L’Italia è prima in Europa per economia circolare. Lo confermano i dati del “Rapporto nazionale sull’economia circolare in Italia 2020” realizzato da ENEA e CEN – Circular Economy Network. Secondo e terzo posto per Germania e Francia, la Polonia velocizza il passo. Cresce il valore della bioeconomia.
Il consumo di materiali cresce a un ritmo doppio di quello della popolazione mondiale. Basti pensare che ogni abitante della Terra utilizza più di 11mila chili di materiali all’anno dei quali un terzo si trasforma in breve tempo in rifiuto e finisce per lo più in discarica e solo un altro terzo è ancora in uso dopo appena un anno. L’unico modo per porre un freno alla dannosa avanzata dell’usa e getta, è puntare sull’economia circolare, utilizzando materiali e oggetti che possano essere riciclati e riutilizzati.
L’Italia si è dimostrata da subito sensibile al tema, tanto da confermarsi al primo posto in Europea nei settori dell’economia circolare. Lo rivela il “Rapporto nazionale sull’economia circolare in Italia 2020” realizzato da ENEA e CEN – Circular Economy Network.

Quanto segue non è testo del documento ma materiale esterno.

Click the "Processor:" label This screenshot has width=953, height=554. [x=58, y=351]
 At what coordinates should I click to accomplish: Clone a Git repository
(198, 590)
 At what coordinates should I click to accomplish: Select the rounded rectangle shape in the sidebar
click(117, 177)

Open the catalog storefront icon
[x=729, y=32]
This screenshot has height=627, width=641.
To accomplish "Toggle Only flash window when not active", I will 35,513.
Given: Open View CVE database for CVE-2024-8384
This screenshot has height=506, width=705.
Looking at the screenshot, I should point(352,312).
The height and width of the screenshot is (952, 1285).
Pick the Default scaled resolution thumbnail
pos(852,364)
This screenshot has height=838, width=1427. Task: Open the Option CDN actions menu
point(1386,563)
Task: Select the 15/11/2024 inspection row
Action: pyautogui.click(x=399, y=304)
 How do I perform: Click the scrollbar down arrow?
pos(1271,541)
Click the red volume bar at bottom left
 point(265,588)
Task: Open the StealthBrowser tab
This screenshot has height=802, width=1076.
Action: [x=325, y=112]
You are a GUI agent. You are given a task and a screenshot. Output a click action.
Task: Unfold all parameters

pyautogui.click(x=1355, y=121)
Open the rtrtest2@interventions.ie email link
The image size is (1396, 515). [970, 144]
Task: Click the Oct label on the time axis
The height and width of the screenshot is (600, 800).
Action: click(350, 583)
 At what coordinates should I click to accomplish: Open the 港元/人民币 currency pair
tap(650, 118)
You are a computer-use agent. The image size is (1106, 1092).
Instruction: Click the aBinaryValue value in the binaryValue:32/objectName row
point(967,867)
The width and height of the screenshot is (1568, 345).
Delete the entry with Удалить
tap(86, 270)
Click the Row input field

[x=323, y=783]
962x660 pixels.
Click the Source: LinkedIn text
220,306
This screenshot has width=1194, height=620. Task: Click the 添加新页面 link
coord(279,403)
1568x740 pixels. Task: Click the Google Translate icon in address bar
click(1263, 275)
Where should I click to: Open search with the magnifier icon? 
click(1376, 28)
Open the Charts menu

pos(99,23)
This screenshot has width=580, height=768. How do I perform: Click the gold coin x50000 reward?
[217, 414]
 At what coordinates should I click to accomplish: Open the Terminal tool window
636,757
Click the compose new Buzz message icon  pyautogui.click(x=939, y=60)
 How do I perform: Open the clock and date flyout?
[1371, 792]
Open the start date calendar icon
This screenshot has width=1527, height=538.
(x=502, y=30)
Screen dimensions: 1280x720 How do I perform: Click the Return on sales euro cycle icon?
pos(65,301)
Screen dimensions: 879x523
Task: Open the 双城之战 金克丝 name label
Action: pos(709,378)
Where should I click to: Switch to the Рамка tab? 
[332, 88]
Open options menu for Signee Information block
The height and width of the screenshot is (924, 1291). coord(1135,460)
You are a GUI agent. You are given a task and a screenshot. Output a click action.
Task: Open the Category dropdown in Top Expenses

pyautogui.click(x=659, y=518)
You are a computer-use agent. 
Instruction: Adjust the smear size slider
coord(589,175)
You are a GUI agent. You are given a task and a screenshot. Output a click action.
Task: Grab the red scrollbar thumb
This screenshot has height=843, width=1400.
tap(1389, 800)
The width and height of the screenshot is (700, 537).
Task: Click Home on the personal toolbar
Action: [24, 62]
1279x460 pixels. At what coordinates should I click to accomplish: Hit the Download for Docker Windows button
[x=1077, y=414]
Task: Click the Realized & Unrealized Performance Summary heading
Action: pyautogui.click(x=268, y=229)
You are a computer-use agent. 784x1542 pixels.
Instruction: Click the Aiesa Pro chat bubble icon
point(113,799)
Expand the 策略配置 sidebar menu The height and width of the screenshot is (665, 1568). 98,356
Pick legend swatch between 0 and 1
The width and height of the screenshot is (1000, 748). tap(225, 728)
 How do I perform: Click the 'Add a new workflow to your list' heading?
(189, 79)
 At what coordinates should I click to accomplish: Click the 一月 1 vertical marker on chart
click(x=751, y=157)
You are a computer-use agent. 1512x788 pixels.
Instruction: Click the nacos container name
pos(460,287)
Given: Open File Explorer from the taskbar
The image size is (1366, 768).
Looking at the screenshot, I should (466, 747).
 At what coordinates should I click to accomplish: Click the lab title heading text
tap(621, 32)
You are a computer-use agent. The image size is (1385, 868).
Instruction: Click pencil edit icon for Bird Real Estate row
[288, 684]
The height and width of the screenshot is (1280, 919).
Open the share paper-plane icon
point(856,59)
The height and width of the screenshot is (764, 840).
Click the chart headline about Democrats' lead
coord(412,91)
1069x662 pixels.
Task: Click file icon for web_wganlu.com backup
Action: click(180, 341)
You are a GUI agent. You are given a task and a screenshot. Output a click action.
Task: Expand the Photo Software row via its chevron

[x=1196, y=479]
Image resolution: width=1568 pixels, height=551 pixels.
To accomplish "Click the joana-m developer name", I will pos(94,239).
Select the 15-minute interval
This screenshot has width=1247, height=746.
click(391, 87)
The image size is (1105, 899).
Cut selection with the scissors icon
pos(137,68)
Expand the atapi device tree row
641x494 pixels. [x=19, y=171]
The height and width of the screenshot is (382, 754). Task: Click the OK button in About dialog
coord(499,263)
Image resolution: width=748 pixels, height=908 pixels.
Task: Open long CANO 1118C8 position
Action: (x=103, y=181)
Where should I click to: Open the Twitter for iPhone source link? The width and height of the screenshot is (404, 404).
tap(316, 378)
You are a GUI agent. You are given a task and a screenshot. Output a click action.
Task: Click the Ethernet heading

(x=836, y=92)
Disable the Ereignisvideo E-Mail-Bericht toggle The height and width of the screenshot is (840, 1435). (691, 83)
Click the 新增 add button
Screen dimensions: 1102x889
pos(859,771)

Il Paese è in testa alla classifica per indice di circolarità, indicatore misurato tenendo conto dei cinque parametri produzione, consumo, gestione rifiuti, mercato delle materie prime seconde, investimenti e occupazione. Seguono Germania e Francia con 11 e 12 di distanza dalla capolista. I dati 2020, tuttavia, mettono in luce e prime criticità: il valore degli indicatori risulta in calo rispetto al precedente anno e se da un lato l’Italia rallenta, dall’altro, Francia e Polonia velocizzano il passo rappresentando così una concreta minaccia per il primato italiano. Lo confermano i dati: rispetto al 2019, Francia e Polonia hanno registrato un incremento rispettivo di +7 e +2 punti.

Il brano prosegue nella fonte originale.